Neuronal dysfunction due to
iron accumulation in conjunction with
reactive oxygen species (ROS) could represent an important, yet underappreciated, component of the epileptogenic process. However, to date, alterations in
iron metabolism in the epileptogenic brain have not been addressed in detail.
Iron-related neuropathology and
antioxidant metabolic processes were investigated in resected brain tissue from patients with
temporal lobe epilepsy and
hippocampal sclerosis (TLE-HS), post-mortem brain tissue from patients who died after
status epilepticus (SE) as well as brain tissue from the electrically induced SE rat model of TLE. Magnetic susceptibility of the presumed seizure-onset zone from three patients with
focal epilepsy was compared during and after seizure activity.

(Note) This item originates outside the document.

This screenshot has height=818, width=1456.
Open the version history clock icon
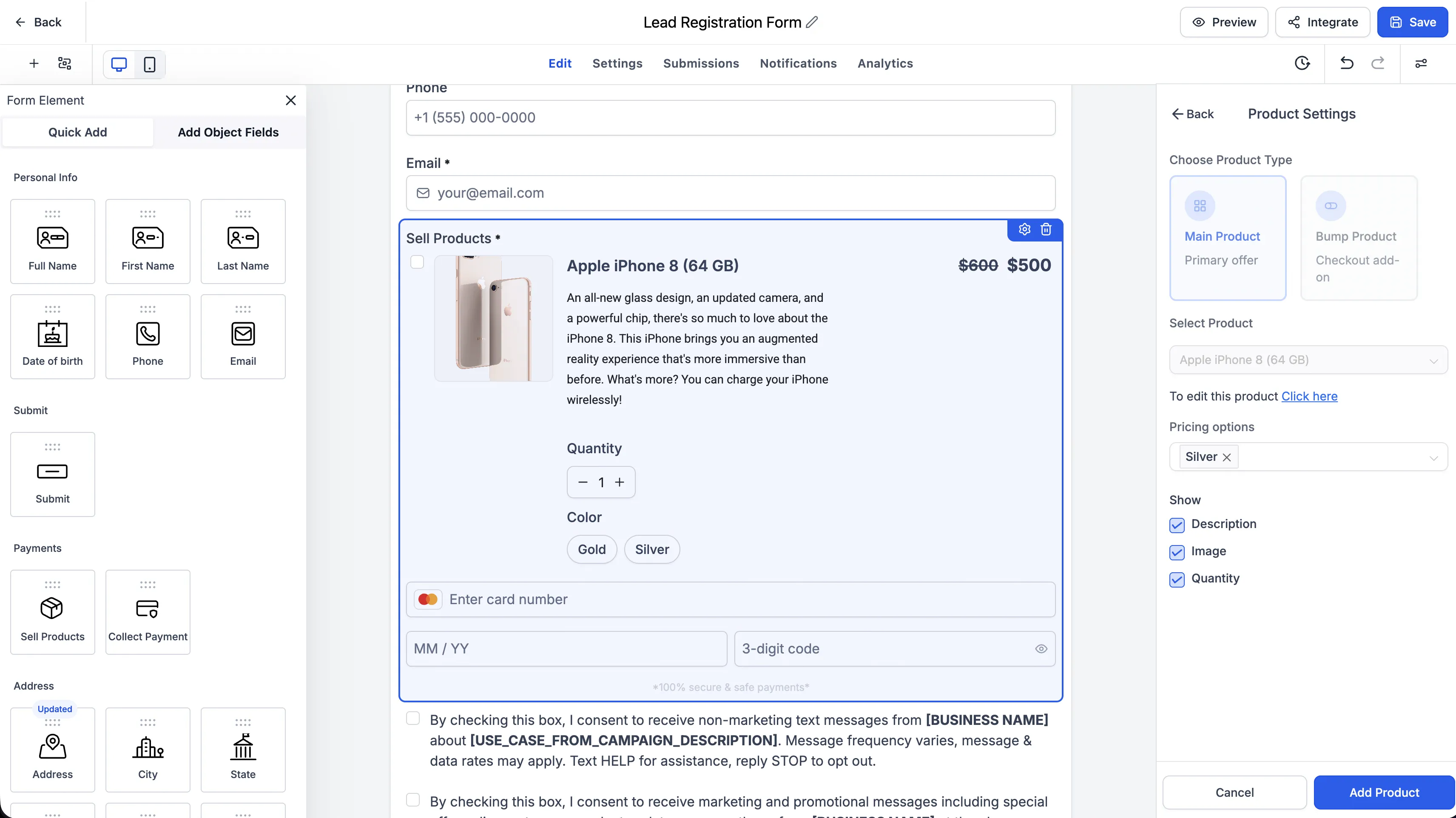1302,63
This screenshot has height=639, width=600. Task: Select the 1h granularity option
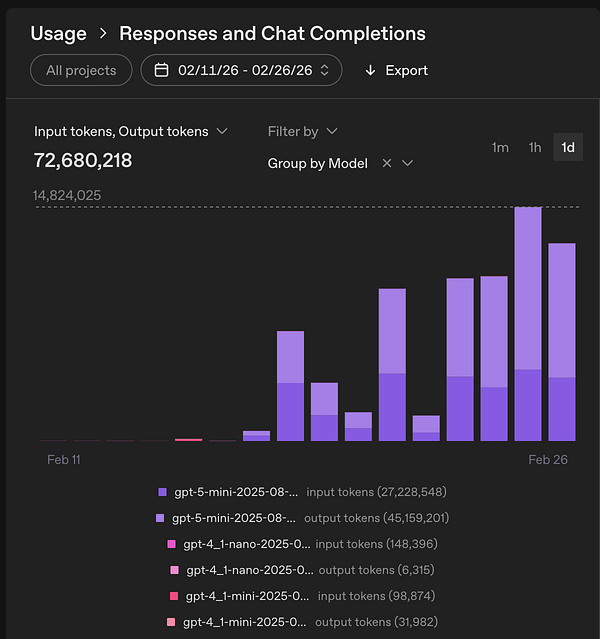click(x=535, y=147)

Finally, the cellular effects of
iron overload were studied in vitro using an acute mouse hippocampal slice preparation and cultured human fetal astrocytes. While
iron-accumulating neurons had a pyknotic morphology, astrocytes appeared to acquire
iron-sequestrating capacity as indicated by prominent
ferritin expression and
iron retention in the hippocampus of patients with SE or TLE. Interictal to postictal comparison revealed increased magnetic susceptibility in the seizure-onset zone of
epilepsy patients. Post-SE rats had consistently higher hippocampal
iron levels during the acute and chronic phase (when spontaneous recurrent
seizures are evident). In vitro, in acute slices that were exposed to
iron, neurons readily took up
iron, which was exacerbated by induced epileptiform activity. Human astrocyte cultures challenged with
iron and ROS increased their
antioxidant and
iron-binding capacity, but simultaneously developed a pro-inflammatory phenotype upon chronic exposure. These data suggest that seizure-mediated, chronic neuronal
iron uptake might play a role in neuronal dysfunction/loss in TLE-HS. On the other hand, astrocytes sequester
iron, specifically in chronic
epilepsy. This function might transform astrocytes into a highly resistant, pro-inflammatory phenotype potentially contributing to pro-epileptogenic inflammatory processes.